|Ph.D Student||Reinhardt Ori|
|Subject||Ultrafast Electron-Photon Quantum Interactions|
|Department||Department of Electrical and Computer Engineering||Supervisor||ASSOCIATE PROF. Ido Kaminer|
|Full Thesis text|
The interaction of charged particles with strong electromagnetic fields is the basis for various phenomena in both classical and quantum physics. For example, electrons can create spontaneous emission, high harmonic generation, and can be used to build free electron lasers. The interaction of electrons with light is a corner stone in fields such as condensed matter, atomic, optical and plasma physics. Specifically, for free electrons, many different electron-photon interactions have been studied during the last century such as the Cherenkov effect, Smith-Purcell effect and Compton scattering. There are various applications of such interactions. Examples include spectroscopy, building small-sized optical accelerators, and the long-lasting aspiration to create novel radiation sources in new desired wavelength regions. While most of these applications are currently modeled using classical electrodynamics, it is interesting to discuss the relevant interactions in the framework of quantum mechanics, and search for regimes in which they can be further improved.
A new platform to probe quantum free electrons and their interaction with light is the ultrafast transmission electron microscope (UTEM), in which light is introduced inside a regular transmission electron microscope, allowing us access to the electro-magnetic properties of materials. An important example for a quantum electron-photon interaction in a strong field that can be investigated inside the UTEM is "photon induced near-field electron microscopy" (PINEM). In this family of interactions, relativistic electrons interact with an induced electromagnetic field, resulting in a quantized ladder of electron energy levels. A discovery of great value in PINEM-related work is the fact that under the appropriate work assumptions, the entire interaction can be described fully analytically under some approximations. Originally, PINEM was intended for spectroscopy but since then, the PINEM theory has managed to predict and explain a plethora of other phenomena.

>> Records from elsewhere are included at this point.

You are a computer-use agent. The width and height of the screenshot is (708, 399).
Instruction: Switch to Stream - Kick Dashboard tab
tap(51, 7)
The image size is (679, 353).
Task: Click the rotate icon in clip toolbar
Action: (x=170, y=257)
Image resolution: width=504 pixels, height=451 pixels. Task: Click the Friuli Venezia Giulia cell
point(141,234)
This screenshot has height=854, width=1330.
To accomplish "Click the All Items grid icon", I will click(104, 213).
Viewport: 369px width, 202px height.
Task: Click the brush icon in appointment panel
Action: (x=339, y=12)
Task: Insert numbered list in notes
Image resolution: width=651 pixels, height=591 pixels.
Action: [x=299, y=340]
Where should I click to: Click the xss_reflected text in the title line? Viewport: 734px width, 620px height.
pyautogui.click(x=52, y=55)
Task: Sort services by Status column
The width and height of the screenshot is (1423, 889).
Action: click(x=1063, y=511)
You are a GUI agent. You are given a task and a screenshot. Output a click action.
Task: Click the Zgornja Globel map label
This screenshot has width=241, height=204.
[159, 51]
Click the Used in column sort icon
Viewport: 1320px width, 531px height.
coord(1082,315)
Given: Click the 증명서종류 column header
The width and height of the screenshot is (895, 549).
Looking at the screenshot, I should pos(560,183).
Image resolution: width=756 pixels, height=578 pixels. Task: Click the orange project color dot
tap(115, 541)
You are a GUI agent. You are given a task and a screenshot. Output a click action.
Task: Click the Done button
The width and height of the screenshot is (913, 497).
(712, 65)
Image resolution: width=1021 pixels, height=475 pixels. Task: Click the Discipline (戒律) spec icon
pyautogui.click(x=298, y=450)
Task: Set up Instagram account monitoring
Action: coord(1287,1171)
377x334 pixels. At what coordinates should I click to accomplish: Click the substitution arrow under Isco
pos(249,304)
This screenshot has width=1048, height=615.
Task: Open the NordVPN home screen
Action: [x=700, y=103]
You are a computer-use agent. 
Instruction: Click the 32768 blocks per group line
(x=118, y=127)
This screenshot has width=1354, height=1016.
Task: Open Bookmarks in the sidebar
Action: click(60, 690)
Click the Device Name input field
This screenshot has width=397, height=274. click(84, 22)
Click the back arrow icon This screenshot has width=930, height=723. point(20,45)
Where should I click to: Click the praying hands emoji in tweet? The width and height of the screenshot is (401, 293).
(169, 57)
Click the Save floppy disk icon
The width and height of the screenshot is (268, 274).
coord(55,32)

My PhD research contributes to the theoretical foundations of the PINEM effect. I developed more advanced theories that extend the conventional effect and can predict new kinds of interactions accessible in PINEM-like experiments. I found analytical solutions for the electron wavefunction after and during the interaction, which also lead to new conservation laws in electron-laser interactions.
My thesis includes three main papers that I published during my PhD. The first paper shows that large amounts of orbital angular momentum (OAM) can be efficiently transferred between chiral plasmons and free electrons traversing them. In my second paper, I describe how to use lasers to shape electron wavepackets, showing how to create electron energy combs, energy shifts and how to narrow the electron energy distribution. My last paper talks about the concept of encoding quantum information on free electrons in the form of qubits, and how to manipulate this information by implementing quantum gates using laser pulses.
My work on the PINEM theory has managed to explain different experiments and suggest new uses and applications. I expect that in the future this theory will be used to predict more effects and be applicable to many other systems which are quantum in nature and can benefit from it.